§ **OBJETIVO DEL EJERCICIO**
Traduce al inglés la siguiente oración del fragmento sobre la Coca-Cola: "Los franceses ya se habían quedado con el amor, los alemanes con la filosofía, los italianos con la belleza y los españoles con la pandereta."

§ **FRAGMENTO PROPORCIONADO**
Cuando les dije a mis amigos americanos que me encaminaba hacia el mismísimo corazón del país, ergo, el cuartel general de la Coca-Cola, para mi sorpresa ninguno de ellos lo tomó como una ofensa. Estoy en América. Estados Unidos es una país tan joven, que supongo han llegado tarde al reparto de estereotipos. Los franceses ya se habían quedado con el amor, los alemanes con la filosofía, los italianos con la belleza y los españoles con la pandereta. Ser el país de la Coca-Cola tampoco está tan mal. Al fin y al cabo, la espumosa bebida define a la perfección la época que nos ha tocado vivir. Y, qué caramba, mucha gente se queja de la falta de amor en sus vidas, a veces estamos rodeados por un feísmo insultante, muchos no se acercan a la filosofía ni con un palo largo, y definitivamente no todo el mundo tiene una pandereta. Pero, venga, en serio, ¿quién no se ha bebido alguna vez una Coca-Cola?

§ **MATERIAL DE ESTUDIO**
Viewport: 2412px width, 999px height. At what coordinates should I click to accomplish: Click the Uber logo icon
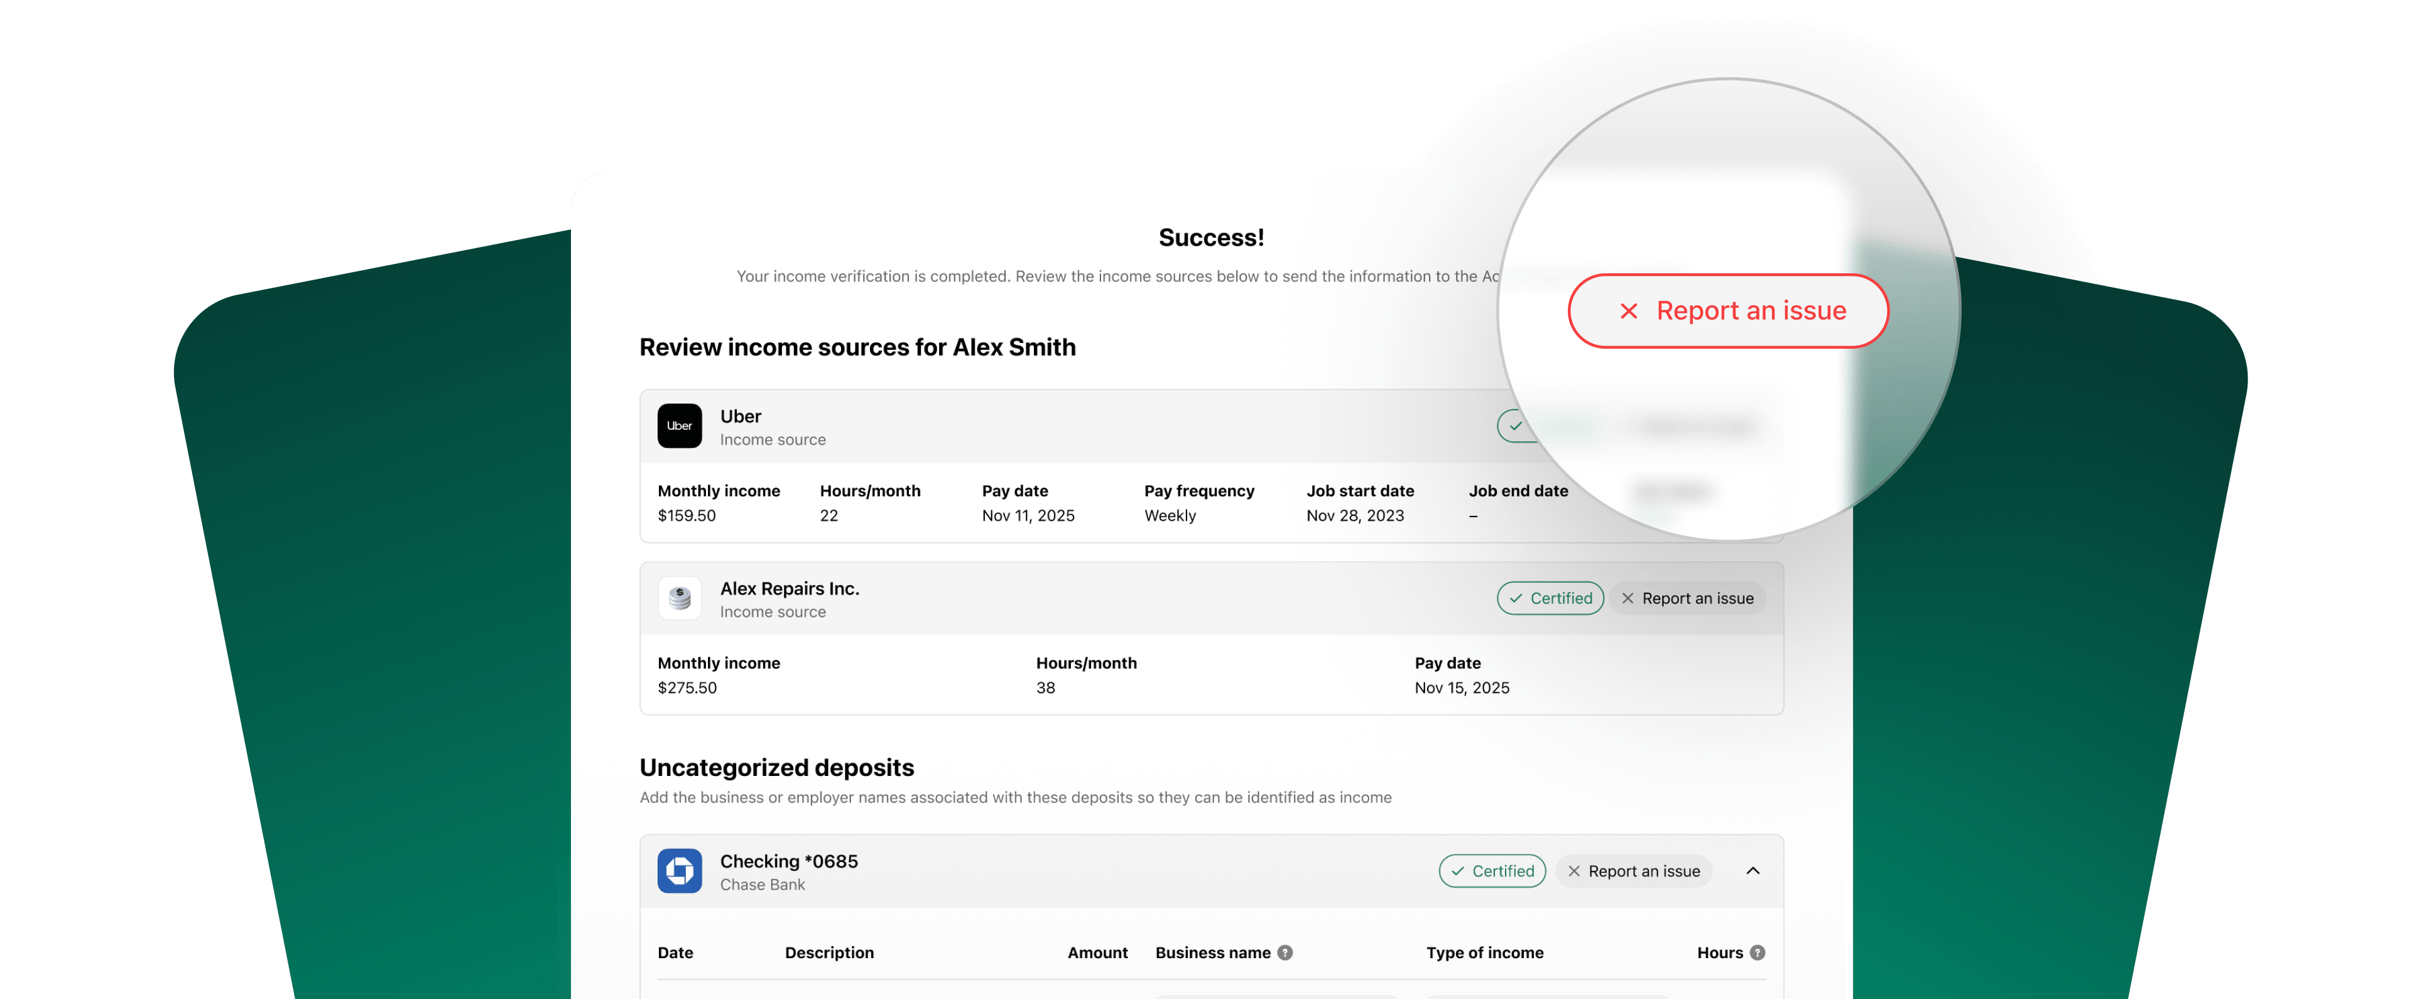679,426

---

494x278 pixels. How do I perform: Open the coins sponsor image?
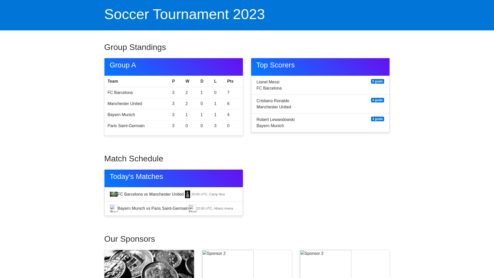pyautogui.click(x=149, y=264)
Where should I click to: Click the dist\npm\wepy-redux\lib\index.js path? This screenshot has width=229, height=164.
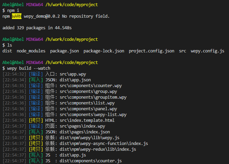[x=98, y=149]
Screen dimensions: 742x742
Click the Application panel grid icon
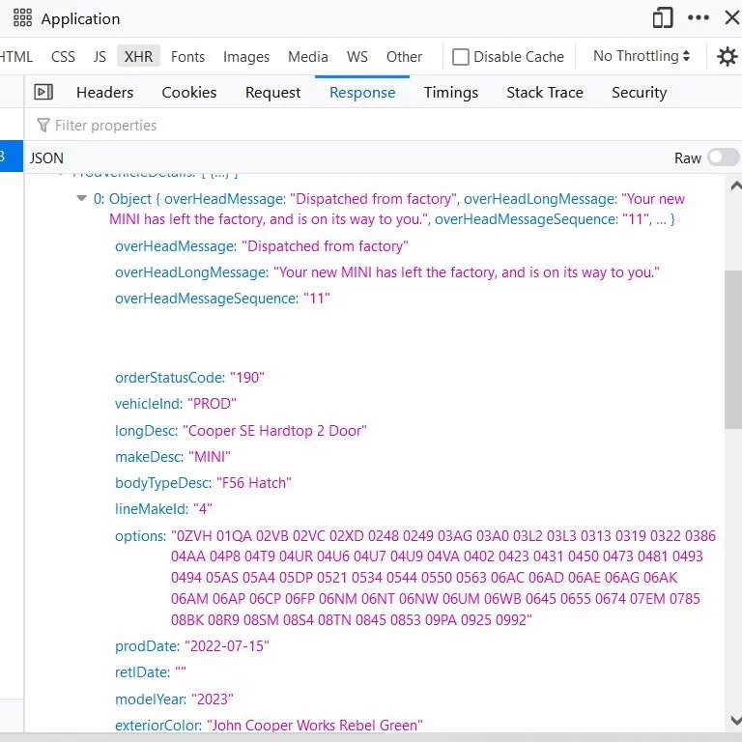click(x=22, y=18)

§ **RESPUESTA ESCRITA**
The French had already taken love, the Germans philosophy, the Italians beauty, and the Spanish the tambourine.